* [Records for the task]:
──────
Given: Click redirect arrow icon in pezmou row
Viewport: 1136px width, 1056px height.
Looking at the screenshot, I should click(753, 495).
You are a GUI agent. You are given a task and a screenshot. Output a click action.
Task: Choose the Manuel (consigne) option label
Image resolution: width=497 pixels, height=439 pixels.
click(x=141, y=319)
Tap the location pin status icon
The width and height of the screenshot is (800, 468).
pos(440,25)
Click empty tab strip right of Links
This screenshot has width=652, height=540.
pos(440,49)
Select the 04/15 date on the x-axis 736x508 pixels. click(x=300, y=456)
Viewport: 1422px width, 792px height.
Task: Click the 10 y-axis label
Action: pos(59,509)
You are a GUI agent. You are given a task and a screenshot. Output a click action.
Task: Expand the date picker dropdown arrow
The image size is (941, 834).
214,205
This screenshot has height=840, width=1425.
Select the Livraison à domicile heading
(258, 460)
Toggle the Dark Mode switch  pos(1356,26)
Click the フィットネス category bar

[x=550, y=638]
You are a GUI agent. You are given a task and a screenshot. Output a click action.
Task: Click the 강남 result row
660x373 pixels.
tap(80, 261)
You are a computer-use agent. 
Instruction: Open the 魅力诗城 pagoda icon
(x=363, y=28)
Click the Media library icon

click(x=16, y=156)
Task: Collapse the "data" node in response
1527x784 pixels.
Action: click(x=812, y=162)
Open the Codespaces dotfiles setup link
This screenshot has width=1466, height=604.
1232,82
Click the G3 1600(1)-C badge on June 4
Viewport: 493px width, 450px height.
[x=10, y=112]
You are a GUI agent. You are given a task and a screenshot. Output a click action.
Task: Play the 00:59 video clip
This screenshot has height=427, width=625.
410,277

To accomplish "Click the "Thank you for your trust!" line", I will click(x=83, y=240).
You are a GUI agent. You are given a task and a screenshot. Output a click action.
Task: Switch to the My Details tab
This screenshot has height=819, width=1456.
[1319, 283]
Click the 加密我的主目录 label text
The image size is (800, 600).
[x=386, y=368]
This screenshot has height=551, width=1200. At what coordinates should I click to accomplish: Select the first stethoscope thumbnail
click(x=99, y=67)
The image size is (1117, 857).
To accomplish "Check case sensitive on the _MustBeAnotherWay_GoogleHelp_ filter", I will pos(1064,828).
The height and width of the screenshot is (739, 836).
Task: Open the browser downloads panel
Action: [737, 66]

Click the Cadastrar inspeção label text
──────
* [Aim]:
Rewrite the listing above with each "GUI agent" changed to "interface assistant" and nothing else altered.

* [Solved problem]:
Given: Click redirect arrow icon in pezmou row
Viewport: 1136px width, 1056px height.
Looking at the screenshot, I should click(753, 495).
You are a interface assistant. You are given a task and a screenshot. Output a click action.
Task: Choose the Manuel (consigne) option label
Image resolution: width=497 pixels, height=439 pixels.
click(x=141, y=319)
Tap the location pin status icon
The width and height of the screenshot is (800, 468).
pos(440,25)
Click empty tab strip right of Links
This screenshot has width=652, height=540.
pos(440,49)
Select the 04/15 date on the x-axis 736x508 pixels. click(x=300, y=456)
Viewport: 1422px width, 792px height.
Task: Click the 10 y-axis label
Action: pos(59,509)
You are a interface assistant. You are given a task and a screenshot. Output a click action.
Task: Expand the date picker dropdown arrow
The image size is (941, 834).
214,205
This screenshot has height=840, width=1425.
Select the Livraison à domicile heading
(258, 460)
Toggle the Dark Mode switch  pos(1356,26)
Click the フィットネス category bar

[x=550, y=638]
You are a interface assistant. You are given a task and a screenshot. Output a click action.
Task: Click the 강남 result row
660x373 pixels.
tap(80, 261)
You are a computer-use agent. 
Instruction: Open the 魅力诗城 pagoda icon
(x=363, y=28)
Click the Media library icon

click(x=16, y=156)
Task: Collapse the "data" node in response
1527x784 pixels.
Action: click(x=812, y=162)
Open the Codespaces dotfiles setup link
This screenshot has width=1466, height=604.
1232,82
Click the G3 1600(1)-C badge on June 4
Viewport: 493px width, 450px height.
[x=10, y=112]
You are a interface assistant. You are given a task and a screenshot. Output a click action.
Task: Play the 00:59 video clip
This screenshot has height=427, width=625.
410,277

To accomplish "Click the "Thank you for your trust!" line", I will click(x=83, y=240).
You are a interface assistant. You are given a task and a screenshot. Output a click action.
Task: Switch to the My Details tab
This screenshot has height=819, width=1456.
[1319, 283]
Click the 加密我的主目录 label text
The image size is (800, 600).
[x=386, y=368]
This screenshot has height=551, width=1200. At what coordinates should I click to accomplish: Select the first stethoscope thumbnail
click(x=99, y=67)
The image size is (1117, 857).
To accomplish "Check case sensitive on the _MustBeAnotherWay_GoogleHelp_ filter", I will pos(1064,828).
The height and width of the screenshot is (739, 836).
Task: Open the browser downloads panel
Action: [737, 66]

Click the Cadastrar inspeção label text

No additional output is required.